# Red Skelton's Recipe for a Perfect Marriage



## shannon in KS (Dec 10, 2005)

1. Two times a week, we go to a nice restaurant, have a little beverage, good food and companionship. She goes on Tuesdays, I go on Fridays. 
2. We also sleep in separate beds. Hers is in California and mine is in Texas. 
3. I take my wife everywhere..... but she keeps finding her way back. 
4. I asked my wife where she wanted to go for our anniversary. "Somewhere I haven't been in a long time!" she said. So I suggested the kitchen. 
5. We always hold hands.

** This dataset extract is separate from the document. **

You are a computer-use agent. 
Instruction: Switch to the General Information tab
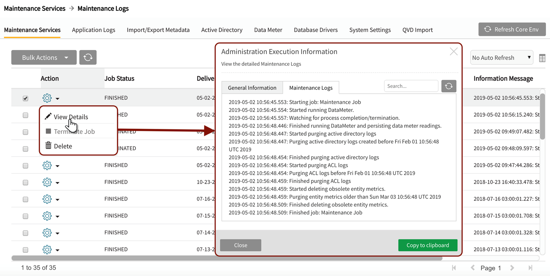click(252, 88)
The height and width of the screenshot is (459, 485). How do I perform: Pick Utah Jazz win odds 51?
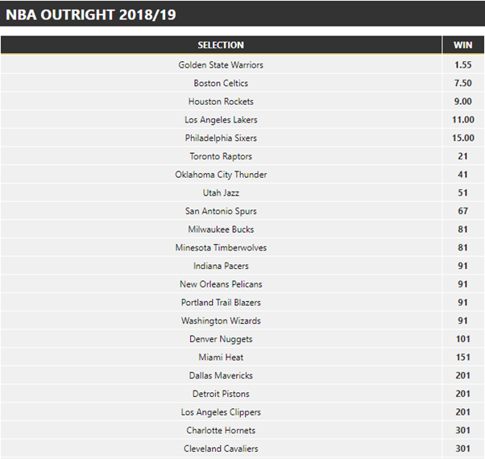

If I let go, she shops. 
6. She has an electric blender, electric toaster and electric bread maker. 
She said "There are too many gadgets and no place to sit down!" .. So I bought her an electric chair. 
7. My wife told me the car wasn't running well because there was water in the carburetor. I asked where the car was; she told me "In the lake." 
8. She got a mud pack and looked great for two days. Then the mud fell off. 
9. She ran after the garbage truck, yelling "Am I too late for the garbage?" .... The driver said "No, jump in!" 
10. Remember: Marriage is the number one cause of divorce. 
11. I married Miss Right. I just didn't know her first name was Always. 
12. I haven't spoken to my wife in 18 months. I don't like to interrupt her. 13. The last fight was my fault though. My wife asked "What's on the TV?" 
I said "Dust!"


----------



## BlueCat (Dec 11, 2005)

Actually, those are all Henny Youngman jokes.  Red was a much kinder, gentler comedian, but don't get me wrong - I loved Henny...and I loved Red too.  You know why they called him Henny?  Because he laid so many eggs *rimshot*.  

BC


----------



## shannon in KS (Dec 11, 2005)

OUCH!  Serves me right to copy and paste stuff off the net, eh! hahahaha!  I like Red Skelton too, but have never heard of Henny Youngman!


----------



## BlueCat (Dec 11, 2005)

shannon in KS said:
			
		

> OUCH! Serves me right to copy and paste stuff off the net, eh! hahahaha! I like Red Skelton too, but have never heard of Henny Youngman!


 
Ah, you must be a youngster then. Not a problem - that's how you find out about these things!  Of course Red Skelton was as old a comedian as Henny, but more famous. He had his own television show, whereas Henny was a standup comic. Henny's famous for his "Take my wife...please!" joke. He had a fantastic rapid-fire delivery, and I don't think his style changed much from the vaudeville days until the day he passed. Why fool with a good thing?

BC


----------



## mudbug (Dec 11, 2005)

there are three little words that never fail (two versions):

You're right, honey.
I was wrong.


----------



## Piccolina (Dec 12, 2005)

mudbug said:
			
		

> there are three little words that never fail (two versions):
> 
> You're right, honey.
> I was wrong.


Mudbug, your great wisdome is praise worthy


----------